A questão acerca da competência para processar e julgar ação de reparação de danos causados por crítica veiculada pela internet ? a exemplo da hipótese em comento ? é objeto do tema 208 do STF, cuja tese ainda não fora fixada.

De qualquer modo, por se tratar de competência relativa, incide o disposto no artigo 53, IV, a, do CPC, segundo o qual é competente o foro do local ou ato ou fato para a ação de reparação de dano. E por se tratar de dano que ocorreu em todo o território nacional, para fins de fixação de competência, tem-se considerado o local do dano como o do domicílio da vítima, por ser o de maior repercussão.
[...]
Dito isso, rejeito a prefacial repisada em grau recursal.

O recorrente, por sua vez, manifestou inconformidade com o entendimento firmado no aresto impugnado. Arguiu a incompetência do Foro Central da Comarca de Porto Alegre/RS para o processamento da ação, eis que o foro elegido pela recorrida não corresponde ao domicílio de nenhuma das partes, tampouco do local do suposto cometimento do ilícito, haja vista que a recorrida se insurge contra o conteúdo de publicações do recorrente na internet (facebook).

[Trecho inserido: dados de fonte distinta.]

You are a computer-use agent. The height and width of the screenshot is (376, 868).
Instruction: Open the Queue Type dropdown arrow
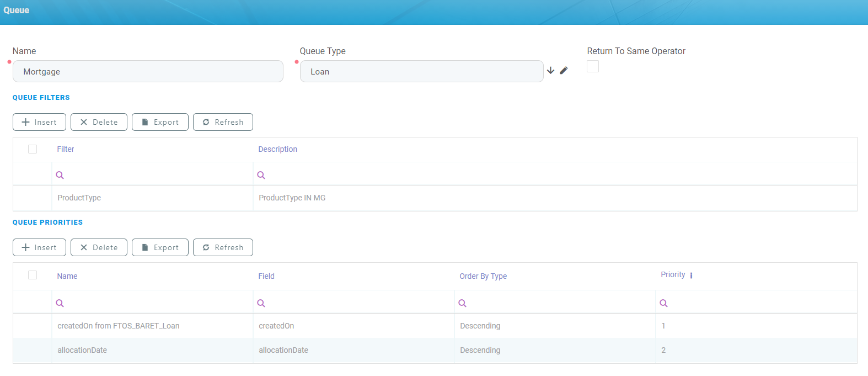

Ressaltou que se trata de ação de obrigação de fazer e não fazer cumulada com indenizatória, sendo competente, portanto, o foro da Comarca do Município de Santa Vitória do Palmar/RS. Pugnou pela desconstituição dos atos nulos e pela remessa dos autos ao juízo competente.
Sobre o tema, a amparar a tese sustentada no presente recurso no sentido de que o foro competente para o processamento do feito é o do Foro da Comarca do Munícipio de Santa Vitória do Palmar/RS (local do suposto cometimento do ilícito e do domicílio do réu), colaciono o seguinte precedente:
AGRAVO INTERNO NO AGRAVO INTERNO NO RECURSO ESPECIAL. AÇÃO DE REPARAÇÃO DE DANOS. COMPETÊNCIA. LOCAL NATUREZA INDENIZATÓRIA. COMPETÊNCIA DO FORO DO LUGAR DO ATO OU FATO. INCIDÊNCIA SÚMULA 83/STJ. AUSÊNCIA DE PREQUESTIONAMENTO. INCIDÊNCIA SÚMULA 7/STJ E 283/STF. RECURSO QUE DEIXA DE IMPUGNAR ESPECIFICAMENTE OS FUNDAMENTOS DA DECISÃO ORA AGRAVADA. INCIDÊNCIA DOS ARTS. 932, III, E 1.021, § 1º, DO CPC/2015 E DA SÚMULA 182 DO STJ. AGRAVO NÃO PROVIDO.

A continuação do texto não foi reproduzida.